Czy informatykowi potrzebne są studia?

Rośnie liczba osób, którzy zostają zatrudnieni przez Google, chociaż nie mają ukończonego nawet pierwszego stopnia studiów. W niektórych zespołach pracownicy tacy stanowią już nawet 14 proc. Pracodawcy IT w Polsce oceniają natomiast, że uczelnia daje ok. 20 proc. wiedzy potrzebnej zawodowo.

Wiceprezydent Google Laszko Bock w wywiadzie dla The New York Times powiedział m.in., że liczba pracowników Google, którzy edukację zakończyli przed college’m rośnie, a ponadto skrytykował amerykańskie szkoły wyższe. Uznał, że przygotowują studentów do pracy w ściśle określonym środowisku.

Zdaniem Bocka, w wielu przypadkach bowiem wykładowcy oczekują od studentów konkretnego rodzaju odpowiedzi zamiast rozwijać kreatywność i umiejętności logicznego myślenia. Tymczasem firmy rekrutując kandydatów zwracają uwagę na zdolność logicznego myślenia, kreatywność, pomysłowość czy umiejętność komunikacji i negocjacji. Niemal sztandarowym przykładem osoby, która osiągnęła sukces pomimo braku formalnego wykształcenia jest współzałożyciel Apple p Steve Jobs, który dość szybko zdecydował się na rzucić college.

Pracodawcy pytani przez Antal International w ramach badania "Rynek pracy w Polsce", opublikowanego w maju 2013 r. oceniają pozytywnie wiedzę przekazywaną podczas studiów IT. Podkreślają, że ekspert IT musi mieć opanowane podstawy, bo wtedy łatwiej jest mu się nauczyć technologii potrzebnych do pracy.
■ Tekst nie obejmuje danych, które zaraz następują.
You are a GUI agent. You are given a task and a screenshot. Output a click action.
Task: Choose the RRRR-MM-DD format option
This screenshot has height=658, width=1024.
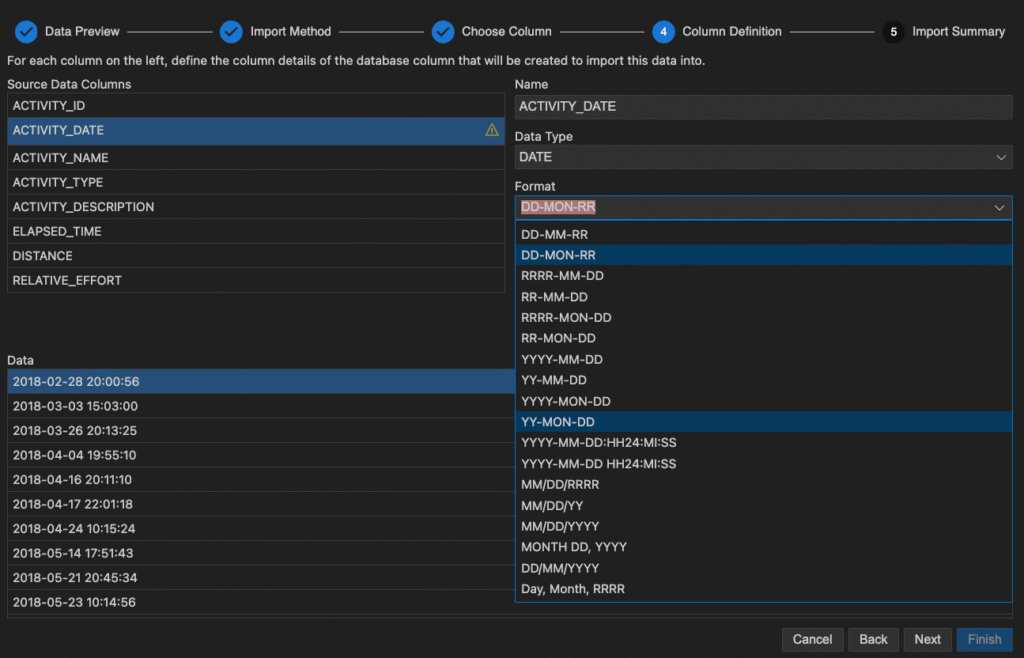coord(562,276)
Menedżer jednej z dużych międzynarodowych firm IT obecnych w Polsce zaznacza, że zwraca uwagę na znajomość podstaw oprogramowania, rozumienia funkcjonowania komputera, znajomość algorytmów czy struktury danych - nie oczekuje natomiast od absolwentów wiedzy specjalistycznej. Niestety to, czy i jaką wiedzę absolwent wyniesie ze studiów zależy od indywidualnego podejścia i zaangażowania. Z badania wynika również, że poziom wiedzy zależy od ukończonej uczelni i kierunku, a studenci nie potrafią właściwie ocenić swoich kwalifikacji. "W porównaniu do uczelni zagranicznych, z którymi miałem do czynienia - Francja, Irlandia, USA, Holandia - wydaje mi się, że polskie ośrodki akademickie kształcą bardziej szeroko - na Zachodzie absolwenci są bardziej wyspecjalizowani. Wyższe uczelnie nie nadążają za potrzebami rynku - to jednak nie dziwi wobec bardzo szybkiego rozwoju technologii" - ocenia Marcin Paszkiewicz, dyrektor operacyjny, Amartus Polska.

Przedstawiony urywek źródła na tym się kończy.